April 16, 2012 at 4:36 am #21349joannavenneri
ParticipantThank you for sending the print page. That is exactly what is needed here. Do not confuse transcriber’s notes with captions. Picture captions are placed where appropriate in the text. A careful reading of the text is the only way to tell where that appropriate placement is. My suggestion for this page is to place all the picture captions after the final paragraph on the page. See Rule 17 Section 2 regarding captions. The caption is in 7-5 and it consists ONLY of the caption as printed. If additional description or information is added, that is a transcriber’s note and it would start in the a new 7-5 paragraph enclosed in transcriber’s note indicators. Do NOT use the transcriber’s note indicaotor with picture captions.
In this case, I would show each picture caption, one following the other, in a separate 7-5 paragraph.
Picture: [actual caption]
Picture: [actual caption]
etc.Each caption starts in 7 with runover in 5. No blank lines in between.

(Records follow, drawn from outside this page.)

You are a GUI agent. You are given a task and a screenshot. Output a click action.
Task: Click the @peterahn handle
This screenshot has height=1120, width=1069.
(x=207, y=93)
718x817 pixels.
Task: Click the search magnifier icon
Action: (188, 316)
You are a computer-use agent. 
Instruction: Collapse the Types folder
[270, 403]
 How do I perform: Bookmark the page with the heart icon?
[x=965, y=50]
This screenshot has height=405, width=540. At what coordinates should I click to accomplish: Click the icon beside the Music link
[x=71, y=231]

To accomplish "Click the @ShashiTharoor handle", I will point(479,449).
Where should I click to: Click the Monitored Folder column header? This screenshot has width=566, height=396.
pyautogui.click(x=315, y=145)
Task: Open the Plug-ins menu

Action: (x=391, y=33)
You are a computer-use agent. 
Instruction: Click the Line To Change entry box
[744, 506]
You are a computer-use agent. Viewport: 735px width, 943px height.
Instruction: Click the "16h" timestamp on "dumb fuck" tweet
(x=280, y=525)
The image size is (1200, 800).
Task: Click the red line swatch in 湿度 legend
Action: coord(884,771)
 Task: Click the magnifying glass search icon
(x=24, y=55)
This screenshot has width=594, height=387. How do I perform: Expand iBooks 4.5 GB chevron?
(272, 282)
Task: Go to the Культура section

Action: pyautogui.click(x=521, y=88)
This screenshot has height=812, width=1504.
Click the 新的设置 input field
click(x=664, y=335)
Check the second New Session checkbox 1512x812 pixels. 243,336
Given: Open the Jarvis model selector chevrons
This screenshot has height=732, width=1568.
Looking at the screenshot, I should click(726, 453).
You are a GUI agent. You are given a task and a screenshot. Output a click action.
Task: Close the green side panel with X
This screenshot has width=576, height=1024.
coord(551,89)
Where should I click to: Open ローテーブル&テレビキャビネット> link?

Note that on other pages, the picture captions will be placed in other locations according to what is appropriate to the text. Captions are usually placed immediately following the paragraph that refers to them. But read carefully. Sometimes it makes more sense to place the caption before the paragraph instead of after it. Sometimes an additional description in the form of a transcriber’s note is also necessary. Do not simply place all picture captions at the end (or beginning) of a print page. Each caption must be placed where appropriate according to the text on that page.
Feel free to send more pages if you have any further questions.